Jules Bordet (1870-1961) was the first Belgian scientist to be awarded the Nobel Prize in
Physiology and Medicine in 1919. A professor of bacteriology at the ULB and dean of the
Faculty of Medicine, he was a pioneer in the field of microbiology: after having discovered,
together with Octave Gengou, the microbe responsible for whooping cough, he discovered
the microbe at the origin of avian diphtheria and the mycoplasma of bovine
pleuropneumonia.
The scientific director of the Jules Bordet Institute and a ULB professor, biochemist Albert
Claude pioneered molecular virology. In 1974, he was awarded – together with Christian de
Duve and George Emil Palade – the Nobel Prize for Physiology and Medicine – for their
discoveries relating to cell structure and function.

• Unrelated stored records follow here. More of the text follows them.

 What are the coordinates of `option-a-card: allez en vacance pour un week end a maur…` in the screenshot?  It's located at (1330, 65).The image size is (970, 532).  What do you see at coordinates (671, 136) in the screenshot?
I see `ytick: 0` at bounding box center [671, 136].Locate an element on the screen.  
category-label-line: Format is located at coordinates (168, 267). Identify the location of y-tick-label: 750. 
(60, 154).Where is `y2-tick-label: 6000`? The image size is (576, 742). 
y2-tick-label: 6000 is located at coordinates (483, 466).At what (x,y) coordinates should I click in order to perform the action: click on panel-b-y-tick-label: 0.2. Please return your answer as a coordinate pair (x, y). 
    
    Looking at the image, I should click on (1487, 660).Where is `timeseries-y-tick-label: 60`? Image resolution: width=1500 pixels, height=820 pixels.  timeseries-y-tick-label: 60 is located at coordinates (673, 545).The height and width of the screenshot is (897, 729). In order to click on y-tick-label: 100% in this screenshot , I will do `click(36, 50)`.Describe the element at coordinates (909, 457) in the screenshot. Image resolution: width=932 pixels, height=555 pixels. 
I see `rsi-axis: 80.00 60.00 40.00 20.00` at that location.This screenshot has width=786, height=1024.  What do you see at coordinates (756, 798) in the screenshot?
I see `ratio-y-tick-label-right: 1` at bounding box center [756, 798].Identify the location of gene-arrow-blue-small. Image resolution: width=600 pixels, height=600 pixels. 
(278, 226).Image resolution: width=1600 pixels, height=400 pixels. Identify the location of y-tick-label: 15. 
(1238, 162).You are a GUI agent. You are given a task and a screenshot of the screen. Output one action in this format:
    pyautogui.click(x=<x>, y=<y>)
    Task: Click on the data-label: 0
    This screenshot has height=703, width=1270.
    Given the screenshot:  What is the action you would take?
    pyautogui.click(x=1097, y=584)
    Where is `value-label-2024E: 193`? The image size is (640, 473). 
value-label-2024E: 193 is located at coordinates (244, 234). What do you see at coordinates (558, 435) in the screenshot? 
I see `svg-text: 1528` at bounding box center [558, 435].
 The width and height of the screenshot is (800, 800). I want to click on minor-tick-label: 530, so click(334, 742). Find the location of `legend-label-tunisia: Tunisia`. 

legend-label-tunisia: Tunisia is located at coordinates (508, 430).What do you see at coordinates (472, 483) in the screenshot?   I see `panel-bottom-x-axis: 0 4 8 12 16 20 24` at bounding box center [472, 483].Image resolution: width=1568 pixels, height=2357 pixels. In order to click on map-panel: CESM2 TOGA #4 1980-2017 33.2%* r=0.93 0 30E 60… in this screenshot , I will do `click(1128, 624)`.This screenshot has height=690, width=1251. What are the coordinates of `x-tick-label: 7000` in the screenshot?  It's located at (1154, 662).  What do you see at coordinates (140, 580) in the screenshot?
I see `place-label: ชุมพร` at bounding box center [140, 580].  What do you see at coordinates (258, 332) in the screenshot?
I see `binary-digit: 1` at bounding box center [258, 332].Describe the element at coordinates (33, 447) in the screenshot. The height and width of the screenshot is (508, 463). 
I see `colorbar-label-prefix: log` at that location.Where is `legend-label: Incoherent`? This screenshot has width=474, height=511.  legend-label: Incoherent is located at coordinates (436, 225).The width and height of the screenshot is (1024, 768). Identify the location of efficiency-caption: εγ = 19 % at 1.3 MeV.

In 1977, Ilya Prigogine (1917-2003) received the Nobel Prize in Chemistry. Though
originally from Russia, he pursued his whole study career in Belgium, becoming known for
his work on dissipative structures and complex systems. A professor of chemistry at the
Faculty of Science, he made a significant contribution to a better understanding of the
irreversible processes involved in out-of-equilibrium chemical, physical and biological
systems.
2013 has now seen François Englert (born in 1932) receiving the Nobel Prize for Physics
for having postulated, together with his colleague Robert Brout, similarly a ULB professor,
and - independently - the Scotsman Peter Higgs, the existence of a new elementary particle,
a "scalar boson", explaining the origin of mass of elementary constituents of matter in the
universe.
Apart from these scientific prizes, the ULB is proud of the Nobel Peace Prize awarded in
1913 to a former student of the Faculty of Law, Henri La Fontaine (1854-1943), for the role
he played in promoting international law in the management of conflicts between nations.
Last but not least, the ULB counts among its former students and teachers two
mathematicians who have gained the highest awards in the field of mathematics: Jacques
Tits (born in 1930), awarded the Abel Prize in 2008, and Pierre Deligne (born in 1944),
awarded the Fields Medal in 1978 and the Abel Prize in 2013.